## Start DATA EXCERPTS
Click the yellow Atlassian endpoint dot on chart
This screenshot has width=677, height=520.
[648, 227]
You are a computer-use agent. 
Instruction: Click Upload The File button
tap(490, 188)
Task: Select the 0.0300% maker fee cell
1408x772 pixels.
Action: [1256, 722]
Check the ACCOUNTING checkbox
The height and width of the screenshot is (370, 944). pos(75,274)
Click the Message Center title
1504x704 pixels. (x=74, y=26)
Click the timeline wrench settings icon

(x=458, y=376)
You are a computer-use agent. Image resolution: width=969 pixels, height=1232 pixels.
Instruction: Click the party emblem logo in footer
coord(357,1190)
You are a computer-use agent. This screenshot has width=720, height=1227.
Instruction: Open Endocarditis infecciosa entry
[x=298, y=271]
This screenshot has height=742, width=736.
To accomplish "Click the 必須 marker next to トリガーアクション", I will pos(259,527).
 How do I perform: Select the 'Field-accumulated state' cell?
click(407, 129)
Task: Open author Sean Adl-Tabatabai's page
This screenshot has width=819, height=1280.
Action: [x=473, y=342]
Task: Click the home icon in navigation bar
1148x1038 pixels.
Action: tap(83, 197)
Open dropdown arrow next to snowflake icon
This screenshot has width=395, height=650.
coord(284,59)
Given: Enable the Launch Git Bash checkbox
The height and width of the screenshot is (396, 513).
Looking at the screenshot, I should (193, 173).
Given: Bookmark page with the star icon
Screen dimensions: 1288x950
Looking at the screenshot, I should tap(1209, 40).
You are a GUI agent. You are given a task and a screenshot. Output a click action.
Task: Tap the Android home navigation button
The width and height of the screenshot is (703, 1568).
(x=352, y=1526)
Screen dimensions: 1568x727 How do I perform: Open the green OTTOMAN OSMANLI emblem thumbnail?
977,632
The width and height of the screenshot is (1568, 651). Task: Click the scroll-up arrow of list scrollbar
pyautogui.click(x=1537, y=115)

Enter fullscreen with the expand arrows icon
## End DATA EXCERPTS
[PROBLEM DETAILS] Copy the records above word for word, from their first line through the line containing "I will pos(259,527).", including that line.

[ANSWER TO THE PROBLEM]
Click the yellow Atlassian endpoint dot on chart
This screenshot has width=677, height=520.
[648, 227]
You are a computer-use agent. 
Instruction: Click Upload The File button
tap(490, 188)
Task: Select the 0.0300% maker fee cell
1408x772 pixels.
Action: [1256, 722]
Check the ACCOUNTING checkbox
The height and width of the screenshot is (370, 944). pos(75,274)
Click the Message Center title
1504x704 pixels. (x=74, y=26)
Click the timeline wrench settings icon

(x=458, y=376)
You are a computer-use agent. Image resolution: width=969 pixels, height=1232 pixels.
Instruction: Click the party emblem logo in footer
coord(357,1190)
You are a computer-use agent. This screenshot has width=720, height=1227.
Instruction: Open Endocarditis infecciosa entry
[x=298, y=271]
This screenshot has height=742, width=736.
To accomplish "Click the 必須 marker next to トリガーアクション", I will pos(259,527).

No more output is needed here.